Vous savez, je suis une autodidacte. Lorsque je suis arrivée de mes études de commerce, je n’ai bénéficié d’aucun passe-droit et j’en suis fière. J’ai donc toujours voulu abolir l’état d’esprit qui consiste à ranger les gens dans des cases. A Valence nous n’avons pas d’école, mais nous avons une sorte de filière. On y trouve tous les profils d’employés. Ceux qui sont passés dans les étoilés. Mais aussi ceux des bistrots. Les promotions internes régissent souvent nos restaurants. Les chefs ou sous-chefs sont souvent issus des cuisines de Valence. Et c’est donc là que l’état d’esprit doit être le meilleur. Il n’y a plus de clivages comme il pouvait y en avoir autrefois. Être dans la sincérité est essentiel.
En 130 ans de gastronomie familiale, ne risque-t-on pas un jour d’avoir fait le tour du goût ?
Jamais. On peut travailler ce que nous appelons « la cuisine de mémoire », le boudin Richelieu, le gratin de queues d’écrevisses et la caille de la Drôme farcie que faisait déjà mon grand-père tout en s’ouvrant dans le même temps sur le monde. Je suis totalement impliquée dans toutes les cartes de mes restaurants. Ou qu’ils soient. Elles nécessitent des adaptations saisonnières et un renouveau régulier. On ne fait pas les mêmes plats en Suisse qu’en Asie. Ensuite, j’ai développé ce que j’appelle ma « cuisine d’essai » où nous travaillons à Valence avec un chef totalement dédié aux expérimentations sur les accords gastronomiques.
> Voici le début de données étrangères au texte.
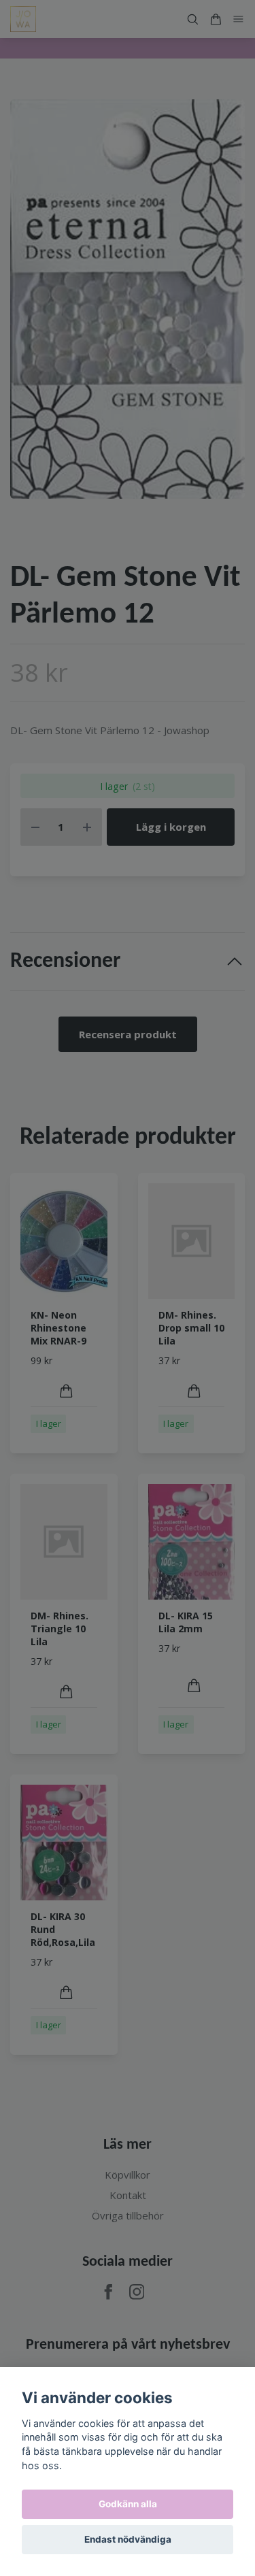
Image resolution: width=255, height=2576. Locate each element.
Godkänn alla (128, 2503)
Nous créons des recettes. On travaille aussi les fermentations, la distillation. Il y a dans la Drôme des variétés de plantes aromatiques exceptionnelles, l’endroit est extraordinaire. Nous travaillons beaucoup les aromatisations et les infusions. Nous avons même un jardin suspendu de plantes aromatiques au-dessus de notre cuisine, que nous avons planté sur notre toit végétalisé. Je travaille avec des spécialistes sur les différentes variétés de menthes. On fait aussi beaucoup de cueillettes sauvages, j’adore le mélilot, le bourgeon de sapin. Au printemps ils donnent des aromatisations fabuleuses.